**Exercise details:** Would you restate, word for word, only the lines starting at the one with "Image resolution: width=498" and ending with the final line of the entries below? Pictures stay out.

**Input for this task:**
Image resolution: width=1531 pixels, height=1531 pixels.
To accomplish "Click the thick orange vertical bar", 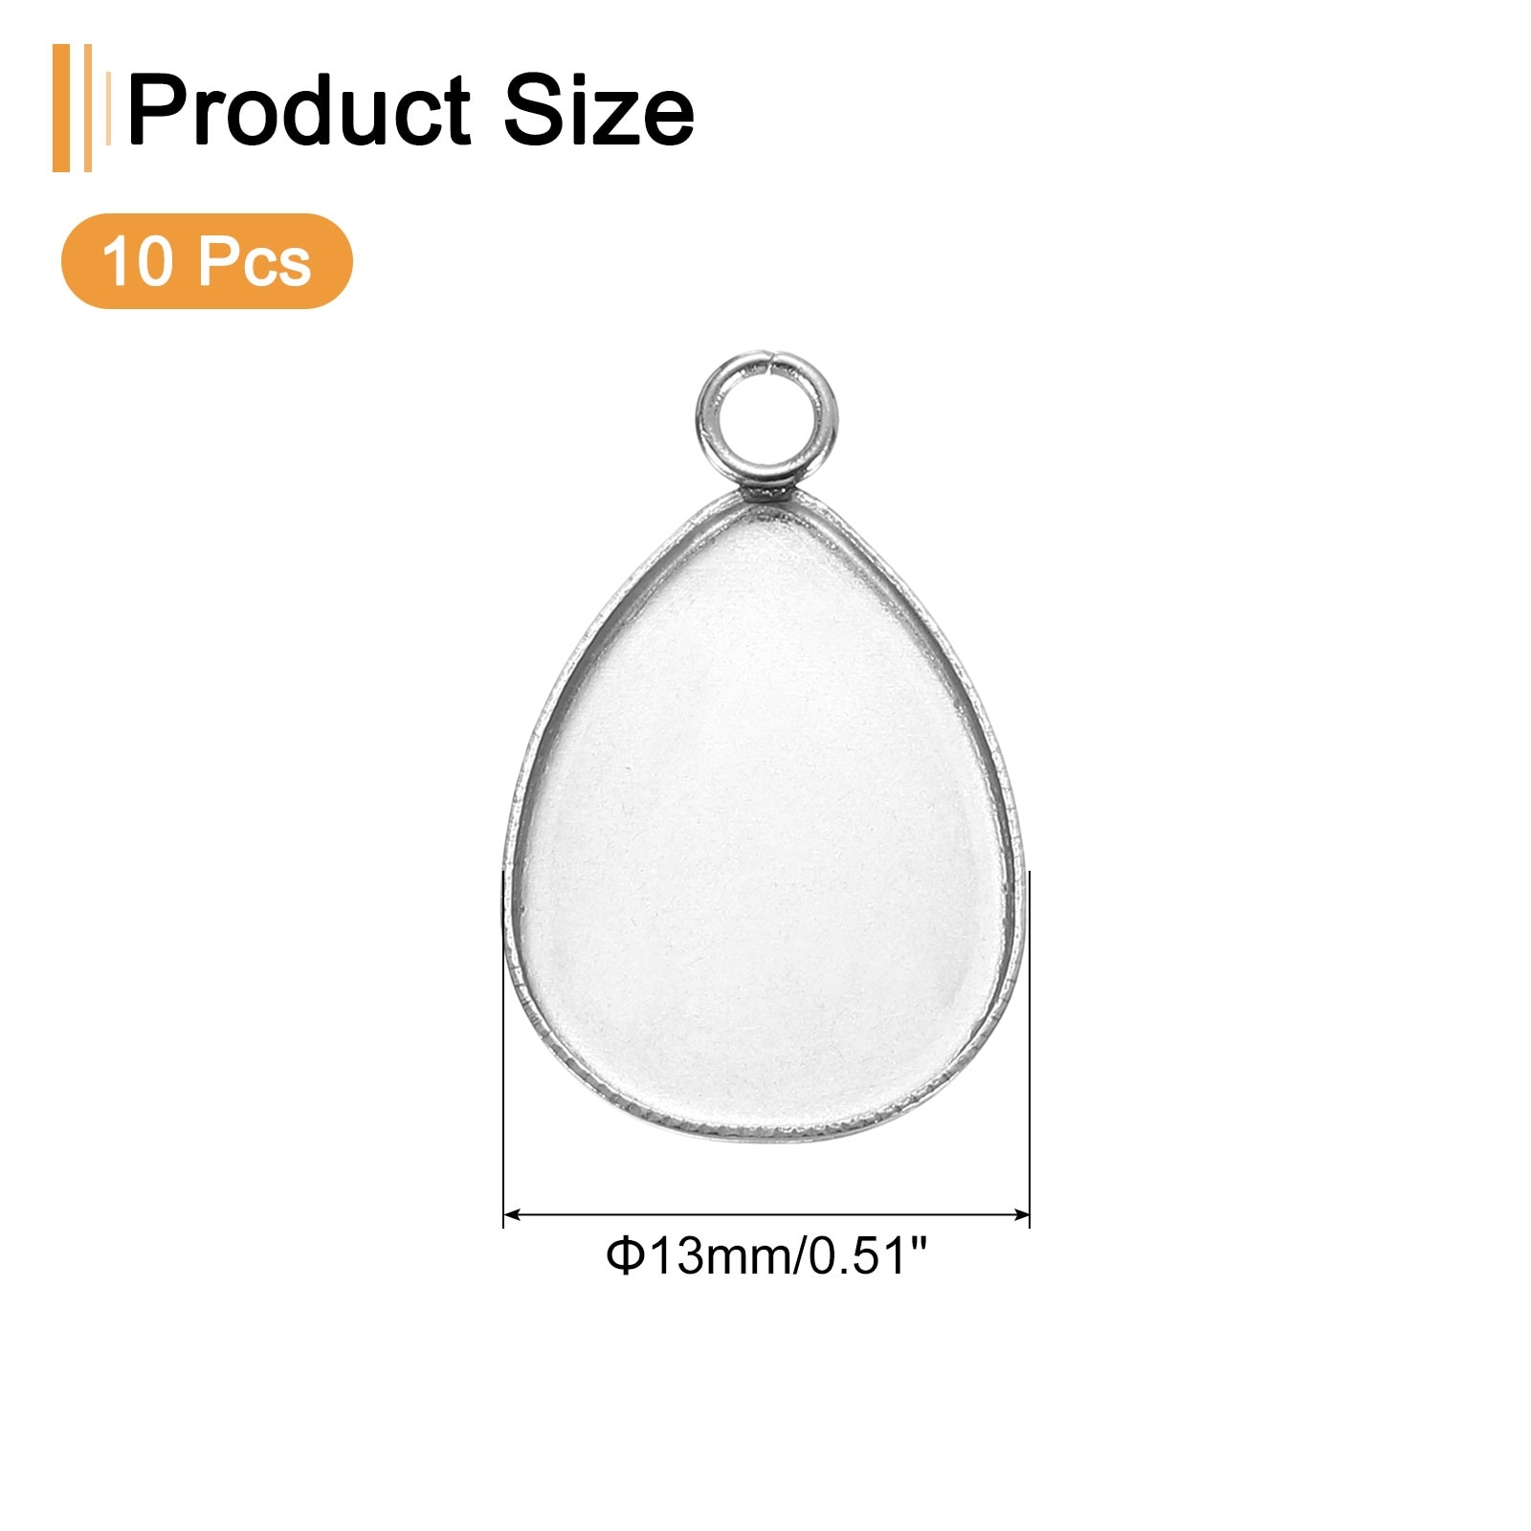I will (x=61, y=108).
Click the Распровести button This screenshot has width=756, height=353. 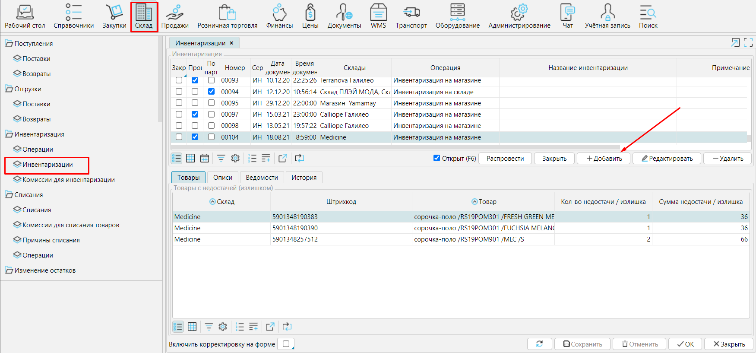505,159
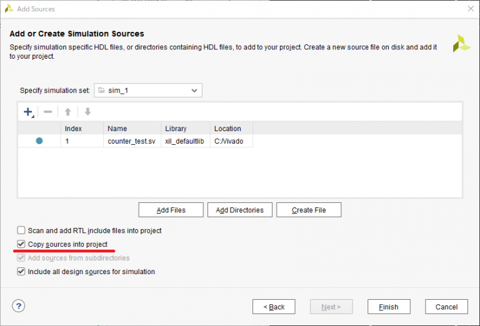The width and height of the screenshot is (480, 326).
Task: Click the plus icon to add sources
Action: [28, 112]
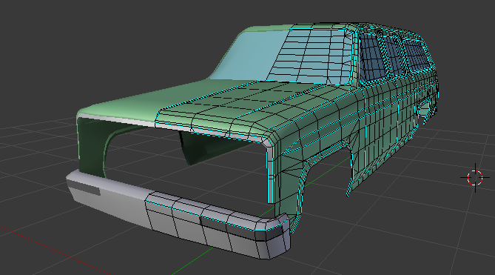Select the rearmost side window glass
This screenshot has width=495, height=275.
point(417,56)
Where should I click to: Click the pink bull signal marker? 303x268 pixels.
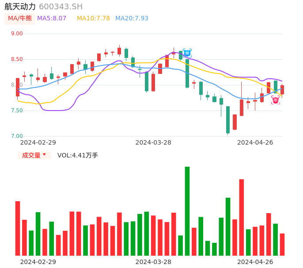(276, 100)
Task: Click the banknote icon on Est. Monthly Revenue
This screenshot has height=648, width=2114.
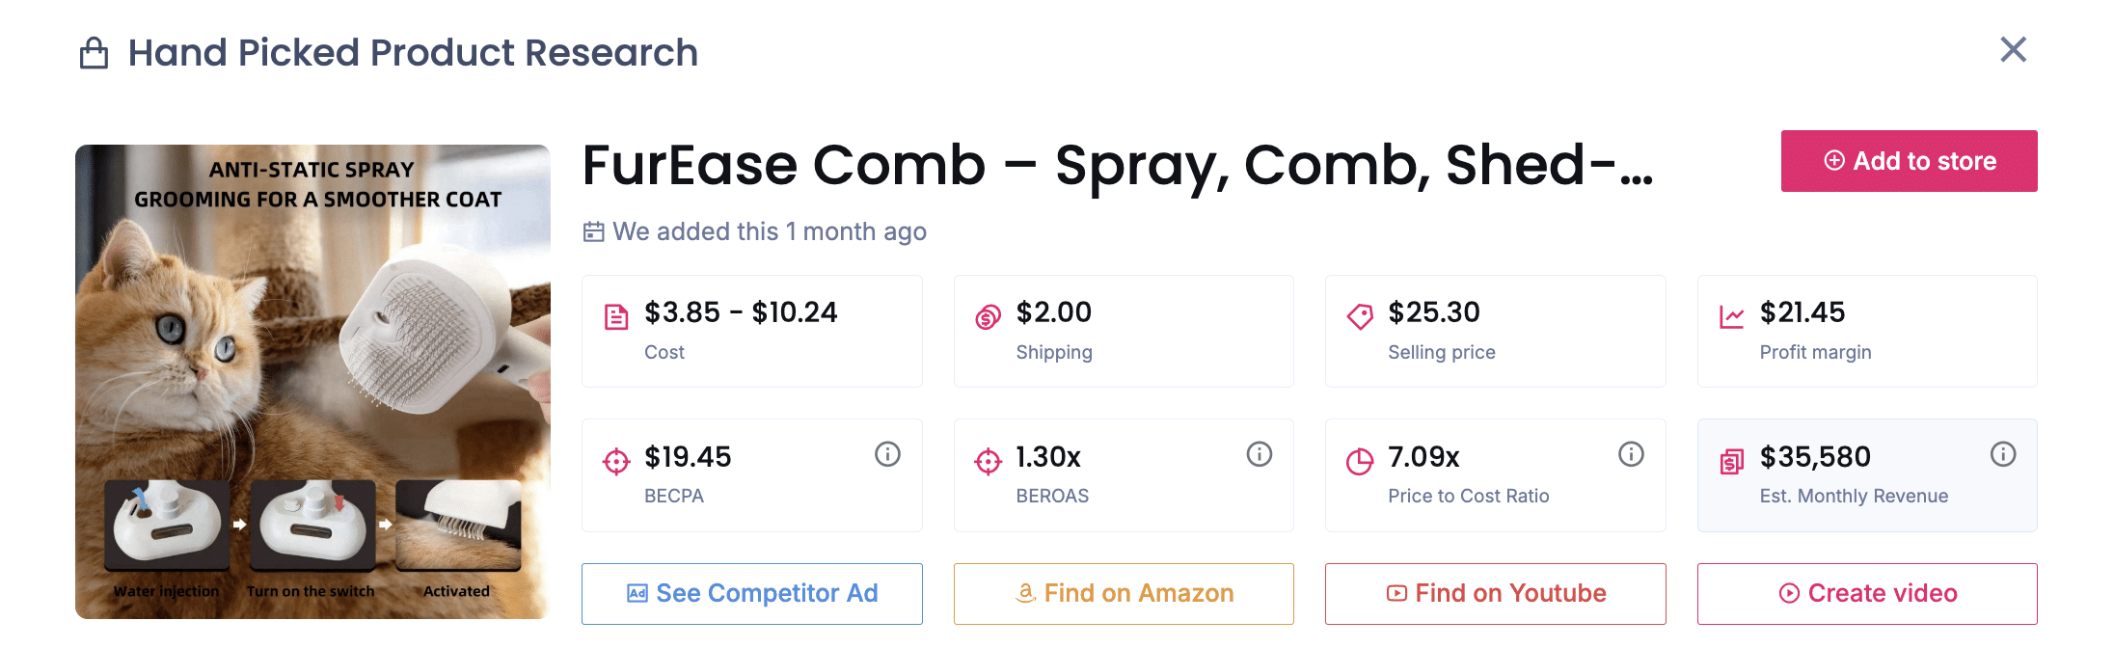Action: click(x=1733, y=460)
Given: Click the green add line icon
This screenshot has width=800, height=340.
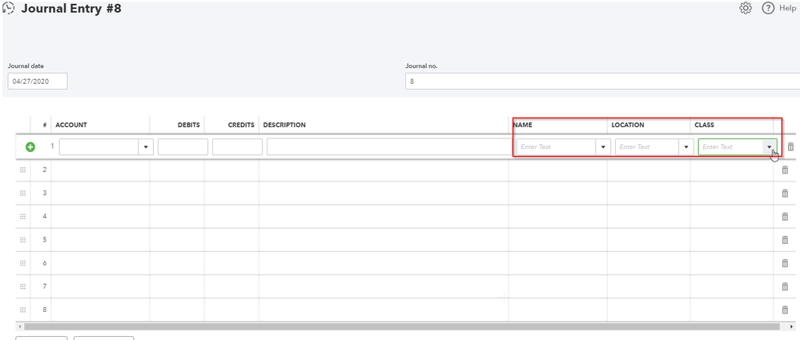Looking at the screenshot, I should click(30, 147).
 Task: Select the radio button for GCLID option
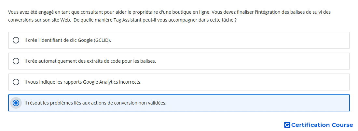pos(16,40)
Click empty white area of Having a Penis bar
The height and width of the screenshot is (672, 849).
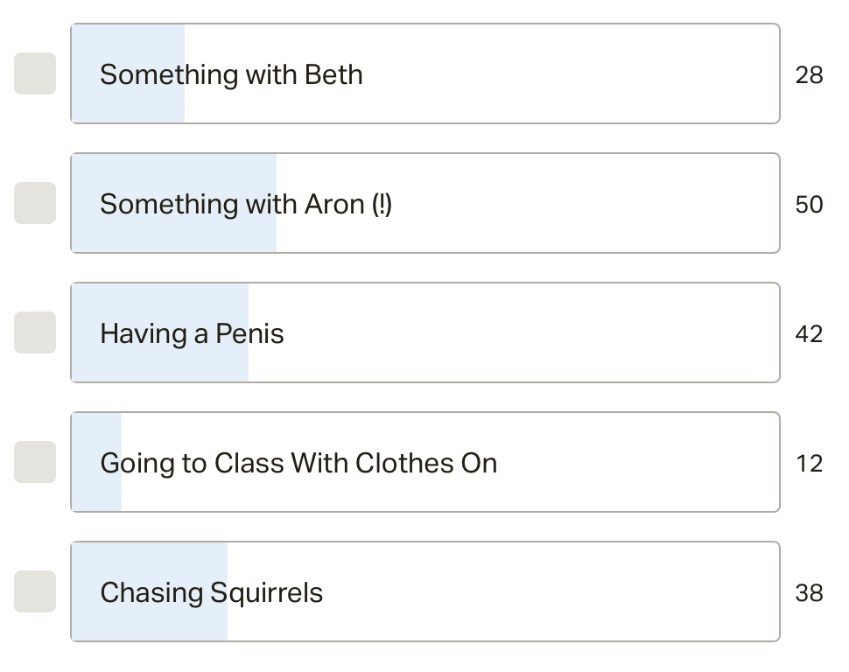point(525,333)
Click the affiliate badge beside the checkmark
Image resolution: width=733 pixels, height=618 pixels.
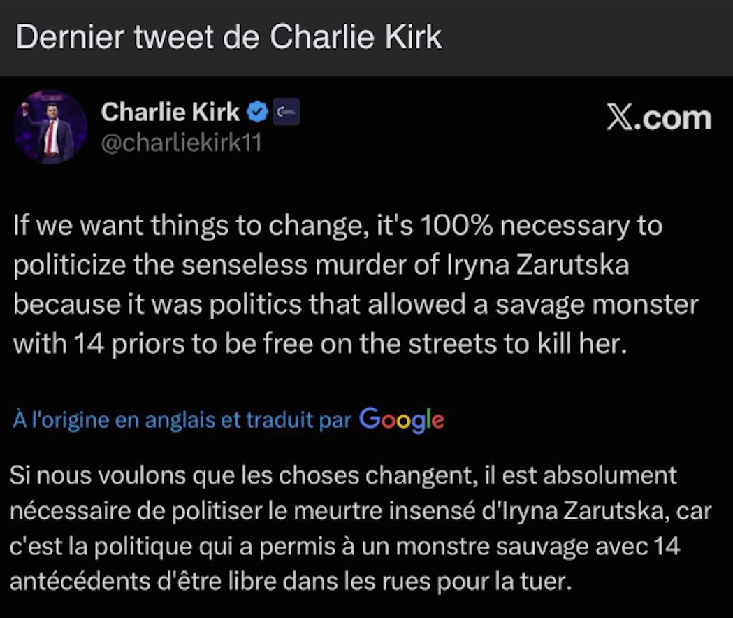tap(286, 113)
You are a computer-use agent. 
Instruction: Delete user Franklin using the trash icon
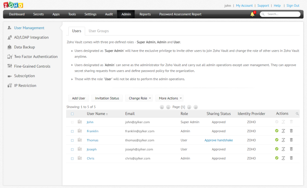(x=291, y=131)
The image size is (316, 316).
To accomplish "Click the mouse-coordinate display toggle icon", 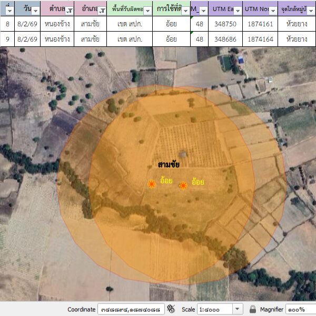I will tap(171, 309).
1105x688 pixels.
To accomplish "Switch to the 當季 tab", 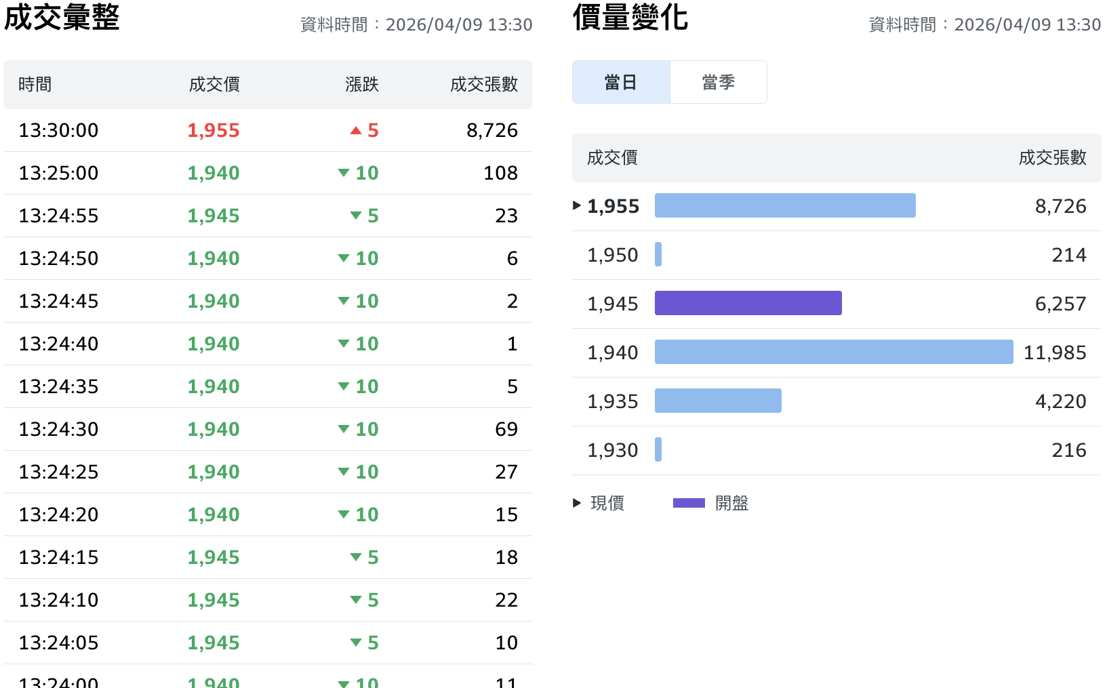I will (718, 82).
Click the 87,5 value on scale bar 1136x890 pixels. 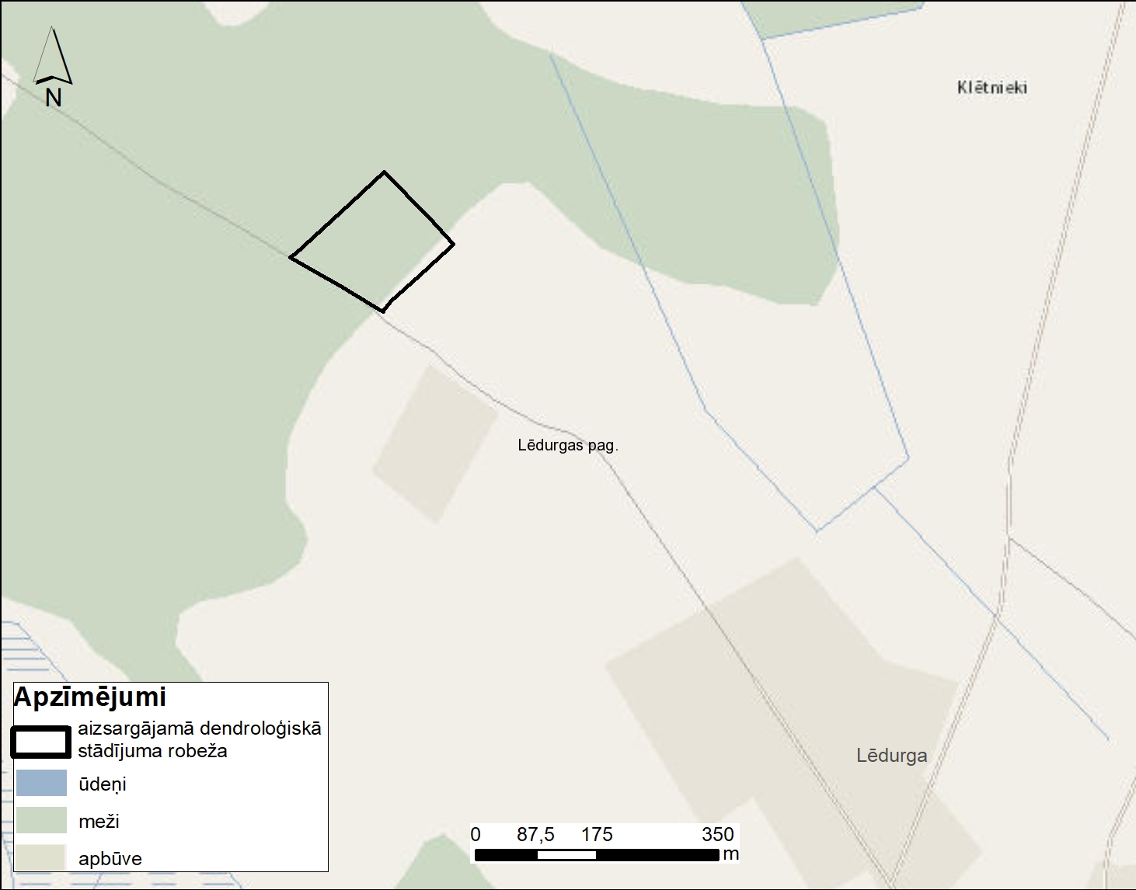click(x=535, y=834)
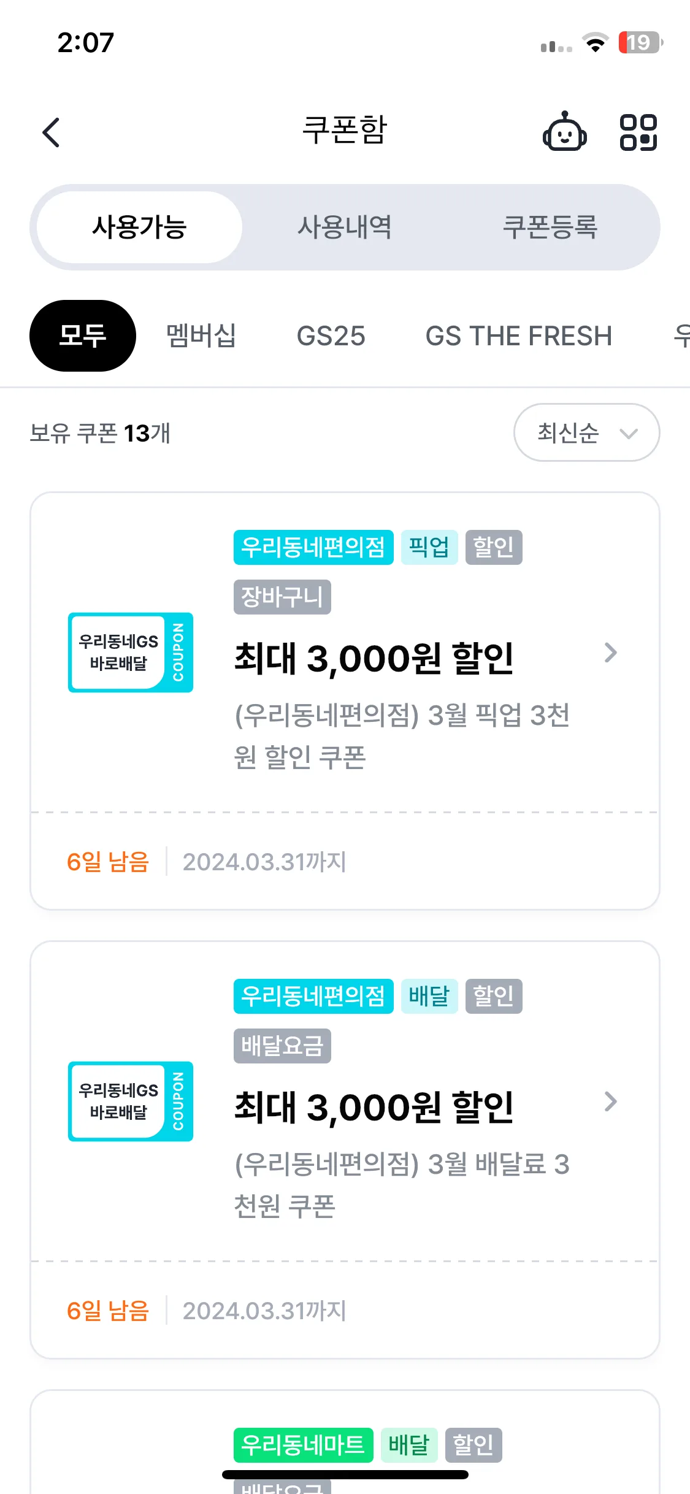The image size is (690, 1494).
Task: Tap the pickup coupon thumbnail image
Action: coord(131,653)
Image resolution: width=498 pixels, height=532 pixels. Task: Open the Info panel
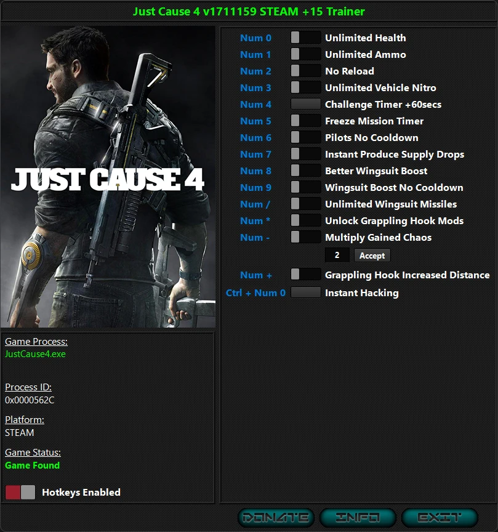click(357, 517)
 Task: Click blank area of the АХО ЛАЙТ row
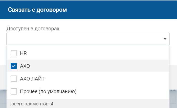109,79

**Expected answer:**
Image resolution: width=498 pixels, height=532 pixels. Task: Open the Info panel
click(357, 517)
 Task: Click blank area of the АХО ЛАЙТ row
109,79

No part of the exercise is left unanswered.